Потом Марина отвела меня в комнату, где я провел половину своей жизни, осмотрела, все ли нужное есть у меня, еще раз меня поцеловала и, нещадно топая по лестнице, отправилась в верхний этаж. Через четверть часа все спало в доме священника, в том числе и я, утомленный несносной дорогой и несносными рассуждениями аббата Вальрега.

На другой день, то есть вчера, дядя мой пытался за ужином возобновить наш разговор, но мне удалось отвлечь его до трех четвертей девятого. Я надеюсь, таким образом, не оставляя ему более четверти часа в вечер на споры, без крутого перелома довести его до того, что он свыкнется с принятым мною решением.

Вы, может быть, подумаете, заодно с почтенным дядюшкой, что у меня вертится в голове какой-нибудь сарданапальский замысел насчет моего капитала в двадцать тысяч франков? Ничуть не бывало. Все мои намерения ограничиваются желанием идти вперед и не быть рабом положения.


13 февраля.


Мое предположение оправдывается. Дядя привыкает к моей независимой воле и начинает успокаиваться, видя мою рассудительность во всех других отношениях. Так как я уже принялся рассказывать вам о моем прошлом, я расскажу вам, как родилась во мне охота к живописи; я не смел сообщить вам подробности этого случая, когда вы меня об этом спрашивали.

Молодость моя протекла здесь в уединении, на лоне природы, Я занимался только чтением и мечтами. Вдруг во мне пробудилось неясное, но сладкое чувство «созерцания». Эта способность была во мне устойчивее и совершалась с меньшим трудом, чем способность «мыслить». Я ощутил это наслаждение в первый раз в один ясный день, при закате солнца, окидывая взором пространный луг, окаймленный высокими деревьями. Лучи яркого света и прозрачные тени придавали очаровательный эффект прекрасной местности. Мне было лет шестнадцать. Я спрашивал себя, почему эта местность, которую я не раз проходил равнодушно, не обращая на нее внимания, вдруг получила в глазах моих неизъяснимую прелесть.
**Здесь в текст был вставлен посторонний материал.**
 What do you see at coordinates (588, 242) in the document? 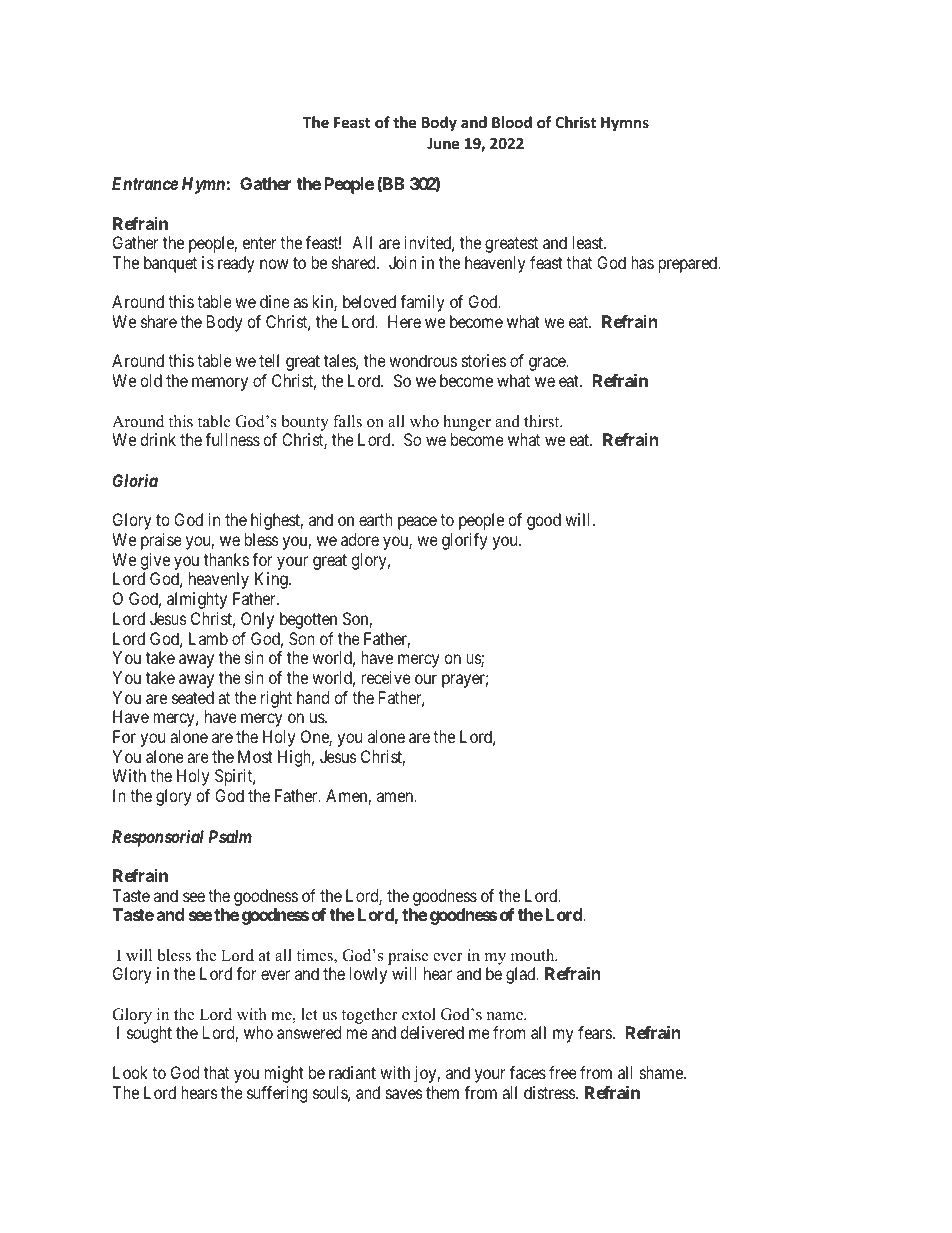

Несколько дней я не мог дать себе в этом отчета. Занятый по утрам дома моими обязанностями, то есть сочинениями, которые задавал мне мой дядя аккуратно каждое утро и которые он аккуратно каждый вечер забывал прочитывать, я не мог видеть солнечного восхода. Я уходил часто в поле с книгой в руках, но напрасно искал там в продолжение целого дня того поразительного эффекта, который произвел на меня такое сильное впечатление, он появлялся только вечером, когда солнце опускалось к вершинам окрестных холмов и когда огромные тени, скользя по бархатной зелени, длинными полосами ложились на равнину, облитую ярким золотом света. Это время живописцы называют «моментом эффекта». Наступление этих минут заставляло биться мое сердце, как приближение любимой особы или необыкновенного события. В эти мгновения все становилось в глазах моих прекрасным, хотя я и не мог объяснить себе почему; каждая случайная неровность луга, камень, покрытый мхом, даже прозаические подробности пейзажа: белье, развешанное на веревке у дверей хижины, куры, роющиеся в навозе, шалаш из ветвей, загородка, отделяющая луг от коноплянника, — все изменяло свои формы, все принимало другие оттенки, все облекалось в неизъяснимую прелесть. «Но что же во всем этом удивительного, — спрашивал я сам себя, — и почему я так поражен этим видом? Прохожие и люди, занятые полевыми работами, вовсе не обращают внимания на эту картину, и даже мой дядя, человек самый образованный из всех, кого я здесь вижу, никогда не говорил мне о красоте этой долины. Где же эта прелесть, во внешней природе, или во мне самом? Есть ли это преображение окружающих меня предметов или обаяние моей мысли?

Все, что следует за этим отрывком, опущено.